Task data: Begin
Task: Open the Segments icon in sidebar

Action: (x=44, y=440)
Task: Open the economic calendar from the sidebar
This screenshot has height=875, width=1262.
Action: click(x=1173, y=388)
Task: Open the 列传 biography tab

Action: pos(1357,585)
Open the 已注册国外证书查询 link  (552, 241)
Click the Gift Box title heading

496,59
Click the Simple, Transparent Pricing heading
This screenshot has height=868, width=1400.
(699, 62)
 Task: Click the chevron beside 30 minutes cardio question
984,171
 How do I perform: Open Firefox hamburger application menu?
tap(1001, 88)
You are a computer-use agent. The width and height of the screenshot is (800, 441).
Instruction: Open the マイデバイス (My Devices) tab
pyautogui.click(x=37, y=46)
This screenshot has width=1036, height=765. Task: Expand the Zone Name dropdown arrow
Task data: End
# [Work instruction]
Each entry should be retyped exactly as given.

# [Response to this task]
Task: Open the Segments icon in sidebar

Action: (x=44, y=440)
Task: Open the economic calendar from the sidebar
This screenshot has height=875, width=1262.
Action: click(x=1173, y=388)
Task: Open the 列传 biography tab

Action: pos(1357,585)
Open the 已注册国外证书查询 link  (552, 241)
Click the Gift Box title heading

496,59
Click the Simple, Transparent Pricing heading
This screenshot has height=868, width=1400.
(699, 62)
 Task: Click the chevron beside 30 minutes cardio question
984,171
 How do I perform: Open Firefox hamburger application menu?
tap(1001, 88)
You are a computer-use agent. The width and height of the screenshot is (800, 441).
Instruction: Open the マイデバイス (My Devices) tab
pyautogui.click(x=37, y=46)
This screenshot has width=1036, height=765. Task: Expand the Zone Name dropdown arrow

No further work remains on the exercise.